* What is expected
Only an exact copy of the records below will serve as the answer.

* Task data
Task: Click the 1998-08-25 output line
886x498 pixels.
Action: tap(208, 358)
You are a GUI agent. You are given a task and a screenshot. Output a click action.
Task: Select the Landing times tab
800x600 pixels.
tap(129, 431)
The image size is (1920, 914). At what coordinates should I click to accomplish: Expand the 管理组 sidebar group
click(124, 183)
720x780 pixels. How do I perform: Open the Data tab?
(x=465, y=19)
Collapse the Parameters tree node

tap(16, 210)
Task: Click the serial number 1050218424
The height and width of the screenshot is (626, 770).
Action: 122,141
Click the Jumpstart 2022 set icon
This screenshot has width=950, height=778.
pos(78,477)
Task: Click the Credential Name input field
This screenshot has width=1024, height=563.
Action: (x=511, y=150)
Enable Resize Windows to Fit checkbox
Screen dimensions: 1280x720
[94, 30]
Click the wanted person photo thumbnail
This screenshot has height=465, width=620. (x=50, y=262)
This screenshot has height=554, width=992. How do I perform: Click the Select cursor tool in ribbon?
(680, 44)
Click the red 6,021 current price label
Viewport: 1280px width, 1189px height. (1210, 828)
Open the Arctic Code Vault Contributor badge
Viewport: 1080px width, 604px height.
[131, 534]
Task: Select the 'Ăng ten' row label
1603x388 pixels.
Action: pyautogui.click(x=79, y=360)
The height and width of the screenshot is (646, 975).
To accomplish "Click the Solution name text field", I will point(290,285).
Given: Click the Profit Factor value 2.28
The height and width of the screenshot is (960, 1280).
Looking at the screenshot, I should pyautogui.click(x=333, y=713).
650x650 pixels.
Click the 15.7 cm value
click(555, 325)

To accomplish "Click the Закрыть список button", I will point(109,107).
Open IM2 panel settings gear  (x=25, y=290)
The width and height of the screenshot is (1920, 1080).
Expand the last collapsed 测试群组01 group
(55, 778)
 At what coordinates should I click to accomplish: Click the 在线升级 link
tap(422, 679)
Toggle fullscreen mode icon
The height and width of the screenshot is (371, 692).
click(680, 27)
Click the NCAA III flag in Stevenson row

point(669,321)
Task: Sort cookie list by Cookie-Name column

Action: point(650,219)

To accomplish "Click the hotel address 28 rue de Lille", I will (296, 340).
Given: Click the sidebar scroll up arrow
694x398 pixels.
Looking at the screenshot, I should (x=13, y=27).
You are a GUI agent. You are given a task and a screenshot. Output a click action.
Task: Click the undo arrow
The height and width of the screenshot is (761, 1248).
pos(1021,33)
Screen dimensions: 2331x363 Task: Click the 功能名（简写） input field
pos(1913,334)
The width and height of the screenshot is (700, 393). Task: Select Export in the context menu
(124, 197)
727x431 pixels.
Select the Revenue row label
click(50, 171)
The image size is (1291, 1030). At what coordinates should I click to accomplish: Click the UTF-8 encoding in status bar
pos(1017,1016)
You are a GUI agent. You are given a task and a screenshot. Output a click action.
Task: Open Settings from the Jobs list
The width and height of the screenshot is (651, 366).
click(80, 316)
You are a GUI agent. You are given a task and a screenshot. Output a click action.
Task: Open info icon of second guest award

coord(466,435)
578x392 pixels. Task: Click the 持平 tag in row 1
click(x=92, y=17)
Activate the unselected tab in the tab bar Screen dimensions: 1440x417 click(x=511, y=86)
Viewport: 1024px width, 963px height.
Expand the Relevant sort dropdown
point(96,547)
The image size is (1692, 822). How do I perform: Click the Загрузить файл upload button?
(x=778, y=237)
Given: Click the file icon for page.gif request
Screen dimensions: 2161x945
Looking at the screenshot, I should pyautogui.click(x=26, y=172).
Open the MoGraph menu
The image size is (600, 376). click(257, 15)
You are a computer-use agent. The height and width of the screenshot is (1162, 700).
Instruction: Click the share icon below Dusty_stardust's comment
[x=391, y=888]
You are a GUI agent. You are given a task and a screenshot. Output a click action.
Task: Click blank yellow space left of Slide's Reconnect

* Completed exercise
Task: Click the 1998-08-25 output line
886x498 pixels.
Action: tap(208, 358)
You are a GUI agent. You are given a task and a screenshot. Output a click action.
Task: Select the Landing times tab
800x600 pixels.
tap(129, 431)
The image size is (1920, 914). At what coordinates should I click to accomplish: Expand the 管理组 sidebar group
click(124, 183)
720x780 pixels. How do I perform: Open the Data tab?
(x=465, y=19)
Collapse the Parameters tree node

tap(16, 210)
Task: Click the serial number 1050218424
The height and width of the screenshot is (626, 770).
Action: 122,141
Click the Jumpstart 2022 set icon
This screenshot has width=950, height=778.
pos(78,477)
Task: Click the Credential Name input field
This screenshot has width=1024, height=563.
Action: (x=511, y=150)
Enable Resize Windows to Fit checkbox
Screen dimensions: 1280x720
[94, 30]
Click the wanted person photo thumbnail
This screenshot has height=465, width=620. (x=50, y=262)
This screenshot has height=554, width=992. How do I perform: Click the Select cursor tool in ribbon?
(680, 44)
Click the red 6,021 current price label
Viewport: 1280px width, 1189px height. (1210, 828)
Open the Arctic Code Vault Contributor badge
Viewport: 1080px width, 604px height.
[131, 534]
Task: Select the 'Ăng ten' row label
1603x388 pixels.
Action: pyautogui.click(x=79, y=360)
The height and width of the screenshot is (646, 975).
To accomplish "Click the Solution name text field", I will point(290,285).
Given: Click the Profit Factor value 2.28
The height and width of the screenshot is (960, 1280).
Looking at the screenshot, I should pyautogui.click(x=333, y=713).
650x650 pixels.
Click the 15.7 cm value
click(555, 325)

To accomplish "Click the Закрыть список button", I will point(109,107).
Open IM2 panel settings gear  (x=25, y=290)
The width and height of the screenshot is (1920, 1080).
Expand the last collapsed 测试群组01 group
(55, 778)
 At what coordinates should I click to accomplish: Click the 在线升级 link
tap(422, 679)
Toggle fullscreen mode icon
The height and width of the screenshot is (371, 692).
click(680, 27)
Click the NCAA III flag in Stevenson row

point(669,321)
Task: Sort cookie list by Cookie-Name column

Action: point(650,219)

To accomplish "Click the hotel address 28 rue de Lille", I will (296, 340).
Given: Click the sidebar scroll up arrow
694x398 pixels.
Looking at the screenshot, I should (x=13, y=27).
You are a GUI agent. You are given a task and a screenshot. Output a click action.
Task: Click the undo arrow
The height and width of the screenshot is (761, 1248).
pos(1021,33)
Screen dimensions: 2331x363 Task: Click the 功能名（简写） input field
pos(1913,334)
The width and height of the screenshot is (700, 393). Task: Select Export in the context menu
(124, 197)
727x431 pixels.
Select the Revenue row label
click(50, 171)
The image size is (1291, 1030). At what coordinates should I click to accomplish: Click the UTF-8 encoding in status bar
pos(1017,1016)
You are a GUI agent. You are given a task and a screenshot. Output a click action.
Task: Open Settings from the Jobs list
The width and height of the screenshot is (651, 366).
click(80, 316)
You are a GUI agent. You are given a task and a screenshot. Output a click action.
Task: Open info icon of second guest award

coord(466,435)
578x392 pixels. Task: Click the 持平 tag in row 1
click(x=92, y=17)
Activate the unselected tab in the tab bar Screen dimensions: 1440x417 click(x=511, y=86)
Viewport: 1024px width, 963px height.
Expand the Relevant sort dropdown
point(96,547)
The image size is (1692, 822). How do I perform: Click the Загрузить файл upload button?
(x=778, y=237)
Given: Click the file icon for page.gif request
Screen dimensions: 2161x945
Looking at the screenshot, I should pyautogui.click(x=26, y=172).
Open the MoGraph menu
The image size is (600, 376). click(257, 15)
You are a computer-use agent. The height and width of the screenshot is (1162, 700).
Instruction: Click the share icon below Dusty_stardust's comment
[x=391, y=888]
You are a GUI agent. You are given a task and a screenshot. Output a click action.
Task: Click blank yellow space left of Slide's Reconnect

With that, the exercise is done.